■ Texto para leer:
El poder de la ficciónIMDb

Estos días de finales de invierno, miles de espectadores están acudiendo a las salas de cine para ver el biopic de James Mangold sobre los primeros años de la carrera musical de Bob Dylan, sobre el periodo de apenas cuatro años que se extiende desde su llegada a Nueva York en 1961 hasta su célebre concierto eléctrico de Newport en 1965. La película no ha sido premiada en la ceremonia anual de Hollywood, no ha recibido ningún Oscar en ninguna de las categorías en que estaba nominada y, sin embargo, esa circunstancia no parece haberle afectado en absoluto, pues el interés del tema, la atracción que ejerce la vida de Dylan en los millones de seguidores que tiene en todo el mundo, es suficiente motivo para que la cinta siga en cartelera, para que su éxito de público esté asegurado.

■ Datos mostrados:
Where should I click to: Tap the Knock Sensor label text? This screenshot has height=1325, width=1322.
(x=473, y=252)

■ Lo que hay que hacer:
1. Escribe todos los nombres de lugares que aparecen en el texto sobre la película de Bob Dylan.
2. Sigue escribiendo el texto sobre la película de Bob Dylan desde donde termina.

■ Resultados:
1. Nueva York, Newport, Hollywood

2.
Sería injusto atribuir esa buena acogida a una única razón, explicarla recordando sin más la relevancia del personaje. Y es que, más allá de ese hecho, que se ha dado ya en otros muchos biopics anteriores en el tiempo, A complete unknown brilla también por su guion, por su ambientación y, sobre todo, por la gran actuación de su protagonista, Timothée Chalamet, que no sólo interpreta a Dylan, sino que toca y canta la mayoría de los temas incluidos en la banda sonora. Chalamet se mete hasta tal punto en su papel, que consigue algo muy difícil en estos casos, en estas películas con un referente vivo tan conocido, tan omnipresente, logra que el espectador se olvide del joven actor y vea a Dylan en la pantalla.

No era precisamente una labor fácil. Y no me refiero sólo a la de Chalamet, sino a la de la película en su conjunto. La trayectoria del músico de Minnesota ha sido tratada en varios documentales como Don´t look back, de D.A. Pennebaker, o No direction home, de Martin Scorsese, y también en el biopic artístico I´m not there, dirigido por Todd Haynes. En todas esas obras, el acercamiento a la figura de Dylan ha sido intensa e interesante, estética y viva, en ellas se nota la ambición del planteamiento y las ganas de recoger en la medida de lo posible la complejidad de un artista como él.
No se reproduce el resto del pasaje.